Typically individual team members do not interact with the project sponsors very much in their daily routine. High fidelity interactions with the whole team are far more effective for aligning a team than many emails, documents, and conference calls. Usually it is not possible to have high-fidelity interactions with the whole extended team every single day due to geography, stakeholder availability, and schedules; but the entire extended team can certainly get together for a single day.

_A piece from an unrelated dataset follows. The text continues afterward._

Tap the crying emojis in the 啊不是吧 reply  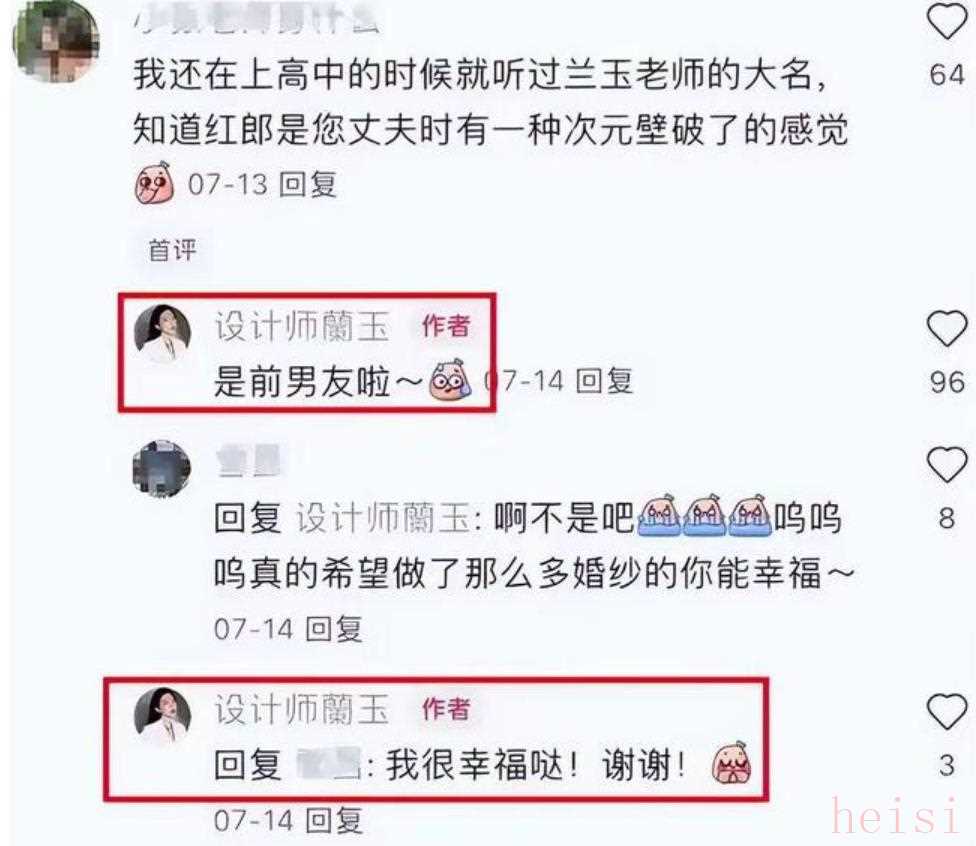click(704, 515)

At Pivotal, and specifically the Cloud Foundry team, one effective approach we use to ensure team alignment is a single full-day meeting we call an Inception. Learn about the "why", "what" and "how" answers of this approach and review some concrete examples from real Cloud Foundry projects and teams that benefited from this approach.

What is an Inception?

An Inception is a meeting typically dedicated for the majority of a business day to prepare a team to start a new project. Inceptions may also be used to realign on an existing project that has been going on for several months. Ideally a development team can start work on prioritized, concrete and actionable stories the day after the Inception meeting. Sometimes an Inception results in the healthy early discovery that stakeholders and goals for the project are unclear and additional work needs to be done to refine and agree on the shared goals before the team can start working. Achieving clarity and alignment on issues before the team starts is far better than learning this after a team has been working for weeks or longer on work that is later thrown away.

Is an Inception related to other processes and methodology?

Extreme Programming has a concept called a planning game. Many elements of an Inception are inspired from this approach. However, at Pivotal we typically apply a very uniform agenda for the meeting that is effective for kicking off projects compared with a planning game agenda that may be loosely defined and is used throughout a project as opposed to a single day.

Some people may associate the word “Inception” with the Rational Unified Process (RUP) Inception Phase. The language or goals are similar between the Inception meeting and the Inception phase of RUP, but an Inception meeting is a much lighter-weight approach that accomplishes similar goals in a single day.

Why conduct a full-day meeting like this?

The main goal is to achieve team alignment and kick off the project well. Graham Siener says an Inception focuses a team on knowing what to build and where to start. My experience indicates that Inceptions result in aligned teams that start projects well, deliver value quickly, and do so without wasting time working on the wrong things.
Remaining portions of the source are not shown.